"Documenting the undocumented"
Keywords: documentation, moving image, photogrammetry, memory, architecture, evidence
A morning in February 1981, at approximately 7am my father was forced to flee from his home in Syria. Army Officials arrived in the early hours with intent to arrest him for the political opinions he voiced at his university. He was 18 at the time. This event went undocumented and the story of my father’s escape through the back wall of his home, is relayed in his living room in London.
Visualising the past has often been an aural experience that is shared via word of mouth and passed on through recordings. My father’s experience was a deeply spatial one, and it was apparent that his process of recollection was made possible through the recalling of his exact location; when each moment occurred - from the micro-scale of climbing over a garden wall in order to escape his house, to the confines of the interior of a coach on a 6 hour bus journey to Lebanon.

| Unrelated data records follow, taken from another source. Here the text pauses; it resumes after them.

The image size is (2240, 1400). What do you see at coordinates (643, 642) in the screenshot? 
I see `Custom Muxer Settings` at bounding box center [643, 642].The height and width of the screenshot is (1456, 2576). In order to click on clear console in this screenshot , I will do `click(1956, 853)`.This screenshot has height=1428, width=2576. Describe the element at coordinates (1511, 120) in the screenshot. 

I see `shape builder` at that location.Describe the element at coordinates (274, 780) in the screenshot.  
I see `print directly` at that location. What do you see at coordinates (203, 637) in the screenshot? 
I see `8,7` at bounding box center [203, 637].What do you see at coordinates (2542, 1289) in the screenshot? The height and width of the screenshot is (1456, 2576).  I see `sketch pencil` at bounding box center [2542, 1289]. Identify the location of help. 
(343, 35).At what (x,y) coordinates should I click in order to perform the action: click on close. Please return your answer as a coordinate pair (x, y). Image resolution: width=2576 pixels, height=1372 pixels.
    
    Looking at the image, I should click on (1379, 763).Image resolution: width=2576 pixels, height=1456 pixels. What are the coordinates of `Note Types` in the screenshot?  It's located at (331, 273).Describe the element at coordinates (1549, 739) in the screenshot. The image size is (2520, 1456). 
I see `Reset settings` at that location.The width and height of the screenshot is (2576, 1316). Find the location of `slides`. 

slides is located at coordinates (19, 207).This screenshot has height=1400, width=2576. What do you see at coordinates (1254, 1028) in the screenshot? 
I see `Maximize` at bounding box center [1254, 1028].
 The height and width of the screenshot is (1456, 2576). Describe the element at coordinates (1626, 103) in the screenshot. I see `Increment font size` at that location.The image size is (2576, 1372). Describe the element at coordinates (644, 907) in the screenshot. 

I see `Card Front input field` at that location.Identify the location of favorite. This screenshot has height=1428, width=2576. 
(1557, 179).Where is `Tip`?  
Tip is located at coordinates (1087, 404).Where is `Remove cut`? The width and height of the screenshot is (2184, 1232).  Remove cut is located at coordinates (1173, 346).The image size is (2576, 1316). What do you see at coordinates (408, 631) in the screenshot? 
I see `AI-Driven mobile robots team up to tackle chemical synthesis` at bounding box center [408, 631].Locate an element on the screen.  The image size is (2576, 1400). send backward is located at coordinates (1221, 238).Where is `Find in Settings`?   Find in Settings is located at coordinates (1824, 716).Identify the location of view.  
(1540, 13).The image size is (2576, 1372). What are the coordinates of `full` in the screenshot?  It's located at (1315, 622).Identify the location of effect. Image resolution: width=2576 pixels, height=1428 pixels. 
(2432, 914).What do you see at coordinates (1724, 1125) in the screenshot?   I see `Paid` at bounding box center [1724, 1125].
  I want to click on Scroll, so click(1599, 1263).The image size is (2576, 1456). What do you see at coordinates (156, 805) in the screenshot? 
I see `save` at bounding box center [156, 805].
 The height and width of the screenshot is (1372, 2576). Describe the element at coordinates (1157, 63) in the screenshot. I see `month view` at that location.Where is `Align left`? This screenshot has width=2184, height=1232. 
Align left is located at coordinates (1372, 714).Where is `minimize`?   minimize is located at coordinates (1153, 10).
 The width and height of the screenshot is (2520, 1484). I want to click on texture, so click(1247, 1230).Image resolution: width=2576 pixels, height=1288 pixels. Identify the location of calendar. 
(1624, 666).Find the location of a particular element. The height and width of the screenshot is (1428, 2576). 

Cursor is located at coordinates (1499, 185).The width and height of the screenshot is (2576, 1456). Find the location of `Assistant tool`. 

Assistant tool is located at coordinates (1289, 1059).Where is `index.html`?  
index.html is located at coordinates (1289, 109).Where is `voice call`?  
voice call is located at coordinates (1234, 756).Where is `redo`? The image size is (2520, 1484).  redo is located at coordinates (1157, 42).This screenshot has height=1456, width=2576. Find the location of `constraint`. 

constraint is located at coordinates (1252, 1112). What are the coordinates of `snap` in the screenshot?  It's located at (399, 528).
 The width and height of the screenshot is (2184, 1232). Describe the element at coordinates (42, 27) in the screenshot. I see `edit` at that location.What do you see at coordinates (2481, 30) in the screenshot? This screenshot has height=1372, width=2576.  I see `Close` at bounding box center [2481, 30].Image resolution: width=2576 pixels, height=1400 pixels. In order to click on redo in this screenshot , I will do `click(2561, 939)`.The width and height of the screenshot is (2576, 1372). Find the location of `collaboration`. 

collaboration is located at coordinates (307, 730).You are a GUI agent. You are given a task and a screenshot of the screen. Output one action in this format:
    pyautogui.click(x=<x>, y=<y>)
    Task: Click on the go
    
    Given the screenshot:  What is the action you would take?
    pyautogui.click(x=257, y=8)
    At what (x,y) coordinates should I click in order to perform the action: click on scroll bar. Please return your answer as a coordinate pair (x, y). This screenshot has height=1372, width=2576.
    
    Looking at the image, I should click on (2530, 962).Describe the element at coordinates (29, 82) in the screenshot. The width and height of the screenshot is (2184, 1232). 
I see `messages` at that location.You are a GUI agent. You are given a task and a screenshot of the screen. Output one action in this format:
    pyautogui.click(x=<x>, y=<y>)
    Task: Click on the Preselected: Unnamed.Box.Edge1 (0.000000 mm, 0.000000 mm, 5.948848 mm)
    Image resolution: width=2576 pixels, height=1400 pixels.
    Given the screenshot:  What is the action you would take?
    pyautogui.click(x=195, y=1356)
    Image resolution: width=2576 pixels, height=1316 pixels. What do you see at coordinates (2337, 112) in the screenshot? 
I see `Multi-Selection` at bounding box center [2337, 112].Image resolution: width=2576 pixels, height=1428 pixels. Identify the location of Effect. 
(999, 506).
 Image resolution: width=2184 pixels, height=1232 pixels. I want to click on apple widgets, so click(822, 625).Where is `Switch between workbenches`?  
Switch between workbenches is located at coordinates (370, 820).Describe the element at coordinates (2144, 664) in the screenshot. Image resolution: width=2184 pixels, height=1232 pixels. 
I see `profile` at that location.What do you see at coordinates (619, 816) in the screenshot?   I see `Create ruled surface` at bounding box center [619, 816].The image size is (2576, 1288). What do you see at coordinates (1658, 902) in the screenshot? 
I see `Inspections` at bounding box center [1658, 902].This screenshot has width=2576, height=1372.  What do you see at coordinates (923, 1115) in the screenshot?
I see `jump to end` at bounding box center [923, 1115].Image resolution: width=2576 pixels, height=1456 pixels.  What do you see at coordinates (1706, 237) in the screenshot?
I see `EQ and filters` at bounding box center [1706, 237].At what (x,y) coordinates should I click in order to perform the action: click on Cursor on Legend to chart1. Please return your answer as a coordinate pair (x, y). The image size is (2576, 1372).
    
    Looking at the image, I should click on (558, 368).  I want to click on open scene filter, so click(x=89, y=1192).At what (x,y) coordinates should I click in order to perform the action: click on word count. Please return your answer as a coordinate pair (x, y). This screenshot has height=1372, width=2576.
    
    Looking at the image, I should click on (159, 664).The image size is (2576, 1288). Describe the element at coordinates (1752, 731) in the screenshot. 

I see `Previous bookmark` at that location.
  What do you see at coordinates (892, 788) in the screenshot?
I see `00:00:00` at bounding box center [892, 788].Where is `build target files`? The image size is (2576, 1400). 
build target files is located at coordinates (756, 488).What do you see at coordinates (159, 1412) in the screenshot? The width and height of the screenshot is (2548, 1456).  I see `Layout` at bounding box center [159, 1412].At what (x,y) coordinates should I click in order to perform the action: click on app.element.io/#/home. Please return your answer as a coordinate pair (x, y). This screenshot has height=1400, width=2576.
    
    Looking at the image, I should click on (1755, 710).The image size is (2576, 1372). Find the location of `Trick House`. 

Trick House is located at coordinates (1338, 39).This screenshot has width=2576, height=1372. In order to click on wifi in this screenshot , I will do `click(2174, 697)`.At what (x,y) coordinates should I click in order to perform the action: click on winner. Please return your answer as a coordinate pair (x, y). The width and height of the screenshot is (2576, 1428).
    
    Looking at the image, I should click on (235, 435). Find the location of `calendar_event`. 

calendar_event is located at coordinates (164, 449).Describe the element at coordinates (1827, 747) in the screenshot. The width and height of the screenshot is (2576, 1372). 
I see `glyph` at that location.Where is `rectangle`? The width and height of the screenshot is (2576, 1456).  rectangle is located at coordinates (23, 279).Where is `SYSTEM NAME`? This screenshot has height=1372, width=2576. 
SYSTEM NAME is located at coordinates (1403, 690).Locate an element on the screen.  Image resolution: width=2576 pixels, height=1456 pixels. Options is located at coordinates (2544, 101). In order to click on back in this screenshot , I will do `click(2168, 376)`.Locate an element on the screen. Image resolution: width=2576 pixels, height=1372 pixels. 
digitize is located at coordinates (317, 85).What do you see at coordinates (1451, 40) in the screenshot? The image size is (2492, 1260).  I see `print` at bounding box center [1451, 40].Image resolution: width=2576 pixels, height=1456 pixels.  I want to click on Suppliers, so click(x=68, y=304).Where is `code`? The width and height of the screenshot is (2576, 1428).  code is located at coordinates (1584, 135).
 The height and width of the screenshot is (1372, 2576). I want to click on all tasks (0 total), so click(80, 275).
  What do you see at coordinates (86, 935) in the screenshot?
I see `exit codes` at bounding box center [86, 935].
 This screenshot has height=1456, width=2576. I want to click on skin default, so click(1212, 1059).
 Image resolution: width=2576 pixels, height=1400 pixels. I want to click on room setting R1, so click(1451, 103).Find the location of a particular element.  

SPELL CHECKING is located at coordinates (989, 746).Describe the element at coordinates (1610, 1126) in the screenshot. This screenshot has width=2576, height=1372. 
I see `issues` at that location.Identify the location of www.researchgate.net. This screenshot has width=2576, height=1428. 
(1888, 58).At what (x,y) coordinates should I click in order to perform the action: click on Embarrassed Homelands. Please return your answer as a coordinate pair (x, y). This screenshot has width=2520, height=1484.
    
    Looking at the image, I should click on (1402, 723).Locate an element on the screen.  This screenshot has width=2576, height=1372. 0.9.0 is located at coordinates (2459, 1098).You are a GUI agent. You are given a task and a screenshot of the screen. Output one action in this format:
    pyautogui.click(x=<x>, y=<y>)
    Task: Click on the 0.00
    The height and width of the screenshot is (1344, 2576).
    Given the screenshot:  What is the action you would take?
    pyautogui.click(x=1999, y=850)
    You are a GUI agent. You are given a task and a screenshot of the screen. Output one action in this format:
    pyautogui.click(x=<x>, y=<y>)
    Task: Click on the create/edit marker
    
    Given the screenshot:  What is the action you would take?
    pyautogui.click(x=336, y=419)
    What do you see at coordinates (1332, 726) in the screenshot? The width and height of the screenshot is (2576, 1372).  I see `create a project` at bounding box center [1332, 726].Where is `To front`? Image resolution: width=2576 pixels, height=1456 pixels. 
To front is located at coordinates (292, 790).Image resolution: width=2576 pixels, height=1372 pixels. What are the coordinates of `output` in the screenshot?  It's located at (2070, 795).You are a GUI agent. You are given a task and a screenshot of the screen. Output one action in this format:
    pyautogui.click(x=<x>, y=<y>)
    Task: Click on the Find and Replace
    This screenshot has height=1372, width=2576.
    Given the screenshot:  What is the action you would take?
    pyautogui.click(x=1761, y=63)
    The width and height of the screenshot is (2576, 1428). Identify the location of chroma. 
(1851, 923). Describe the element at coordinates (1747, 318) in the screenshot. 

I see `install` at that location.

As this story has been told countless times in our family home’s living room, it is critical that I document the space in which it has been told, as whilst my dad narrated the story, for the purpose of this project, he was referencing the surrounding area to give an idea of scale and distance of the area of the home he fled from. For this reason, I hope to overlay the drawing of my father’s home in Syria, with my living room in London, as these two spaces now feel interconnected through the cross-references that have been made via my father’s narration
I aim to visually recreate this event through processes of guided, architecturally and media aided memory recollection, based on my father’s account, as well as transmitted testimonies from my siblings and immediate family members. I would like to explore the processes of visualising oral history, in order to record, preserve and accurately interpret my father’s ‘storytelling’ recollections, his words and his critical interpretation of what occurred on February 1981.